Tribune Staff Reporter

nscavella@tribunemedia.net

AN internal investigation at the College of the Bahamas (COB) in 2015 revealed how within seven years, former employee Chimeka Gibbs took home approximately five times more than her net salary, Supreme Court jurors heard yesterday.

The school’s Chief Internal Auditor Errol Thompson, taking the witness stand before Justice Cheryl Grant-Thompson, said Gibbs was receiving some $13,000 “over and above” her net monthly salary of $2,395 between 2008 and 2015.

In total, Mr Thompson said Gibbs paid herself $640,000 extra between those seven years to various bank accounts at Commonwealth Bank, Scotiabank and the Royal Bank of Canada (RBC). To do so, Mr Thompson said Gibbs would “manipulate” the information contained on certain documents to be submitted to the bank on behalf of the school, then known as the College of the Bahamas.

Mr Thompson said the revelation was made subsequent to a probe in September and October of 2015 into the alleged misappropriation of funds by Gibbs at the school, during which he had the opportunity to examine Gibbs’ payroll slips when he went through her file.

Mr Thompson said that probe came after a meeting on the matter with several senior personnel, including the executive vice president and head of the university’s human resources department.

Mr Thompson noted that upon his arrival at COB in late 2013, there was no internal audit department, leaving him to perform the duties associated with auditing.

As a result of this and him spending “a lot of time” creating an internal audit department, Mr Thompson said he didn’t get to audit that area until much later.

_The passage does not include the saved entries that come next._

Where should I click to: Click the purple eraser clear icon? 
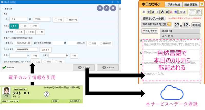tap(106, 8)
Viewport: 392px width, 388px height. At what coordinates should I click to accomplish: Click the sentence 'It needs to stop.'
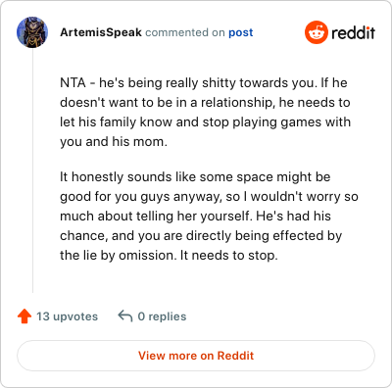point(228,255)
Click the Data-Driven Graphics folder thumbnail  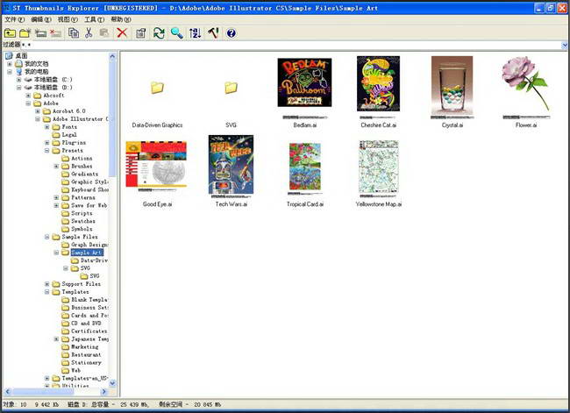point(157,88)
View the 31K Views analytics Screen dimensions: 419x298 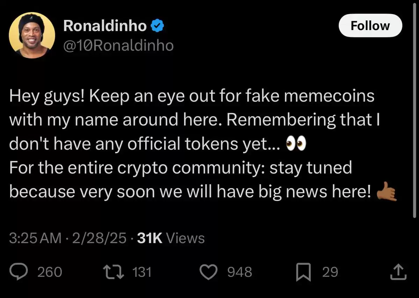click(x=171, y=238)
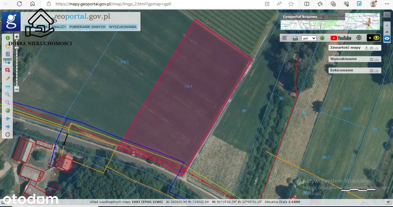Click the zoom slider plus button

17,37
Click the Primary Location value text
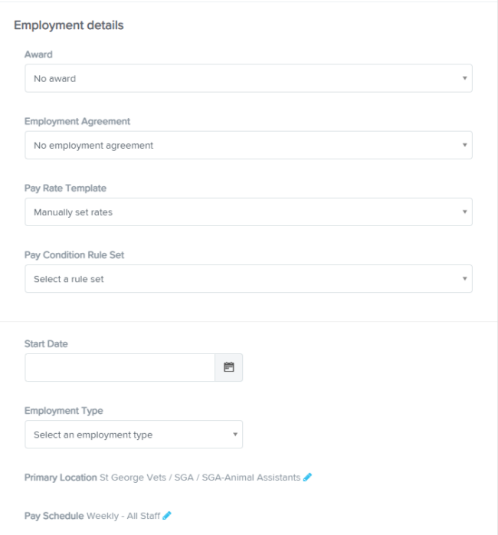Image resolution: width=498 pixels, height=535 pixels. pyautogui.click(x=200, y=478)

However, defence attorney Roger Gomez challenged the veracity of Mr Thompson’s claims, particularly how no one at the tertiary institution, himself included, detected Gibbs’ alleged actions during those seven years the alleged theft occurred. 

Additionally, Mr Gomez charged that as every document Gibbs would have submitted to the bank had to have been accompanied by a letter signed by both the school’s vice president of finance and the institution’s president, someone would have had to been aware of any alleged theft.

Gibbs is on trial over allegations she stole and subsequently laundered hundreds of thousands of dollars between March 2008 and October 2015 while serving as an employee at COB.

She is facing 20 counts of falsification of accounts, 16 counts of stealing by reason of employment, and four counts of laundering the proceeds of criminal conduct for her alleged actions.

It is alleged that Gibbs stole over $500,000 from COB by reason of her employment at the institution. It is also alleged that she falsified numerous COB direct deposit files, the result of which purported to show she was entitled to over $200,000 in salary payments.

It is also alleged that she laundered over $800,000 worth of funds to various bank accounts, FirstCaribbean, Commonwealth Bank, RBC Finco and Scotiabank--between 2008 and 2015. According to court documents, Gibbs served as both a senior clerk and a human resources assistant at the college. She was arraigned in June 2016.

COB transitioned into a university in late 2016 and is now called the University of the Bahamas.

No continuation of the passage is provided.